"Petrosinella" is a Neapolitan literary fairy tale, written by Giambattista Basile in his collection of fairy tales in 1634, Lo cunto de li cunti (The Tale of Tales), or Pentamerone.

It is Aarne–Thompson type 310 "the Maiden in the Tower", of which the best known variant is "Rapunzel", and it is the earliest recorded variant of this tale known to exist.

Plot 
A pregnant woman steals parsley from the garden of an ogress (orca) and agrees to give up her child when she is caught. The baby is born and named Petrosinella, after the southern Italian word for parsley (petrosino or petrusino; the modern standard Italian word is prezzemolo). The ogress watches the girl grow in her mother's care and reminds her often of her mother's promise. Petrosinella, unaware what the promise is, tells her mother of the ogress's comment. Petrosinella's irritated mother tells the girl to say to the ogress that she can act on the promise.

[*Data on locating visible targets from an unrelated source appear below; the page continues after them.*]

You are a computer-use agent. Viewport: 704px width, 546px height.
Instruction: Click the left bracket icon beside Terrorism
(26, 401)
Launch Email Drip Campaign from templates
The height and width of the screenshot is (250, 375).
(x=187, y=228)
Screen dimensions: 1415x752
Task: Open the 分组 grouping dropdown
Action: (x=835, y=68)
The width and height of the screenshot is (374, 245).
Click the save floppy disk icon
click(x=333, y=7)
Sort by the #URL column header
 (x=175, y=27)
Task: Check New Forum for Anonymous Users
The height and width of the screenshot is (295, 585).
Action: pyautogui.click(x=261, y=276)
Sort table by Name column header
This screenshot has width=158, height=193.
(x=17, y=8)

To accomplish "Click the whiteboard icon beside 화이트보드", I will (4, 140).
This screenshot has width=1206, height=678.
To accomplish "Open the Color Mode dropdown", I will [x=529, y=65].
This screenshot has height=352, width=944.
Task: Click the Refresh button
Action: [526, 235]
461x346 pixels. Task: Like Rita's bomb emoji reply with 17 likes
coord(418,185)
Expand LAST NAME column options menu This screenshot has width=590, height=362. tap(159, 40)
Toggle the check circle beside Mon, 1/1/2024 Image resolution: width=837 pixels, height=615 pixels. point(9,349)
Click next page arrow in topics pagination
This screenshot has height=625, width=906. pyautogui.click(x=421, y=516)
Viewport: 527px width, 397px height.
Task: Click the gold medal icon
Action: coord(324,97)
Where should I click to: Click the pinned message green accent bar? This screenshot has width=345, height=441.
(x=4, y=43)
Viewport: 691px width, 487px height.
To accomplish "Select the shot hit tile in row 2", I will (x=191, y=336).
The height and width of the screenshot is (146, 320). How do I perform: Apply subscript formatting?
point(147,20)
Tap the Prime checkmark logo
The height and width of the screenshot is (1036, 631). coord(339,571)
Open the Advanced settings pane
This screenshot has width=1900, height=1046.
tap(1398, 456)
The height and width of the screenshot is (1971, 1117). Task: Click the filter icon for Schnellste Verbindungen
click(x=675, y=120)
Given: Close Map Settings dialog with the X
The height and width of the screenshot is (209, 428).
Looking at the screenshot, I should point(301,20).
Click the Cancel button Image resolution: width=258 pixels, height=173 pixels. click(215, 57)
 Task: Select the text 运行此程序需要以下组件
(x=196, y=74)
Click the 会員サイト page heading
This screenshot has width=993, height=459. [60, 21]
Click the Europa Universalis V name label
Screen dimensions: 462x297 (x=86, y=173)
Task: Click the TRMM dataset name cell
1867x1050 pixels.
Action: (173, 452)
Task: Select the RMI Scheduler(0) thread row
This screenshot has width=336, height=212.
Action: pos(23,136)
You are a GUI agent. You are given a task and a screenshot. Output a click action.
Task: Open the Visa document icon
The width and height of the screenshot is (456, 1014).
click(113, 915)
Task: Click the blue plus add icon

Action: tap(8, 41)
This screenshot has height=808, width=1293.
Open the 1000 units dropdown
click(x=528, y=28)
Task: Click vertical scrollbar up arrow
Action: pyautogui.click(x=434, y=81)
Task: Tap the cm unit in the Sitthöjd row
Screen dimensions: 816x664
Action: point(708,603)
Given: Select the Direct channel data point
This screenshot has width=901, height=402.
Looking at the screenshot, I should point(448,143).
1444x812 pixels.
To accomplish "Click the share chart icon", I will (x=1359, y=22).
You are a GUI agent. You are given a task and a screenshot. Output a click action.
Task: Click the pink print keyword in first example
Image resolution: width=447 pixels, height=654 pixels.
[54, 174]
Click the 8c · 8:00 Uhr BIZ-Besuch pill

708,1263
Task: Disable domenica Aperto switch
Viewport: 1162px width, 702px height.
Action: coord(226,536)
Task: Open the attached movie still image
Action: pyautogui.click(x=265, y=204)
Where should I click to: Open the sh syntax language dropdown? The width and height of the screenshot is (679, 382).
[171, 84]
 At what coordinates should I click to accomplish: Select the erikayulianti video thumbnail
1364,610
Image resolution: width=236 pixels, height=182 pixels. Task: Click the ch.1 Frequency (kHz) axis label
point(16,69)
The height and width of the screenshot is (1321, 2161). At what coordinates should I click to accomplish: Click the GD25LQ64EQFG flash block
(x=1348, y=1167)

The ogress takes Petrosinella by her hair and locks her in a tower deep in the woods with only a single window; the ogress relies on Petrosinella's extremely long hair to enter the tower. Within the tower, Petrosinella is taught "magic arts" by the ogress. One day, a prince sees her hair in the wind. Petrosinella noticing his passionate declarations of love blows him a kiss. Eventually, the prince makes his way to the tower and climbs up Petrosinella's hair after he imitates the ogress's voice. The couple continues to see each other every night, but the ogress is informed by a neighbour of the romance.

Petrosinella overhears that her secret has been revealed and plans to escape with the prince to the city. Stealing three magic gullnuts or acorns before climbing out of the tower with a rope ladder, Petrosinella uses the gullnuts as a distraction by throwing them behind her as the ogress chases the couple. The first bean turns into a dog that the ogress feeds a loaf of bread. The second becomes a lion that the ogress feeds a donkey from a nearby field, and she takes the donkey’s skin as a coat. The third bean turns into a wolf that swallows the ogress whole, as she is wearing the donkey skin.

With the ogress defeated and the couple free, Petrosinella and the prince get married with the permission of his father.

Differences with "Rapunzel" 
"Petrosinella" has many differences from both the 1812 and 1857 versions of "Rapunzel" recorded by the Grimm brothers. Notably, the Grimms' version does not mention the maiden's learning "magic arts", nor does it include an escape scene where she uses these powers to save both her and the prince from a pursuing villain. In the Grimms' version, it is the husband of a pregnant woman who steals the plant. The maiden goes to the villain immediately at birth, and the villain cuts her hair to trick the prince into the tower leading to his blinding. Furthermore, Basile does not include the maiden's out of wedlock pregnancy nor the birth of twins, which former is only mentioned explicitly in the 1812 iteration.

These differences can be accounted for by the Grimms' using translations of a French variation of the tale, "Persinette", by Charlotte-Rose de Caumont de La Force. There is no evidence of a Germanic oral version of the story, despite the Grimm brothers' believing they were recording a German fairy tale.